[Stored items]
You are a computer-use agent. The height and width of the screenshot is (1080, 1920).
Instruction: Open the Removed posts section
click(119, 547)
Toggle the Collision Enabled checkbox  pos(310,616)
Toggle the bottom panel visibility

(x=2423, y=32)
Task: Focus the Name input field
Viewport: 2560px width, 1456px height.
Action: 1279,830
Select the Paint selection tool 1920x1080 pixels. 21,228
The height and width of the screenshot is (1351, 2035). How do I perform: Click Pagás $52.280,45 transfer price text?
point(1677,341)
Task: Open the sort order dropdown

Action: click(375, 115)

## AIM OF THE TASK
Only the lines from the one holding "Select the Paint" through the end of the records should appear in the answer, each repeated exactly.

## WRITTEN SOLUTION
Select the Paint selection tool 1920x1080 pixels. 21,228
The height and width of the screenshot is (1351, 2035). How do I perform: Click Pagás $52.280,45 transfer price text?
point(1677,341)
Task: Open the sort order dropdown

Action: click(375, 115)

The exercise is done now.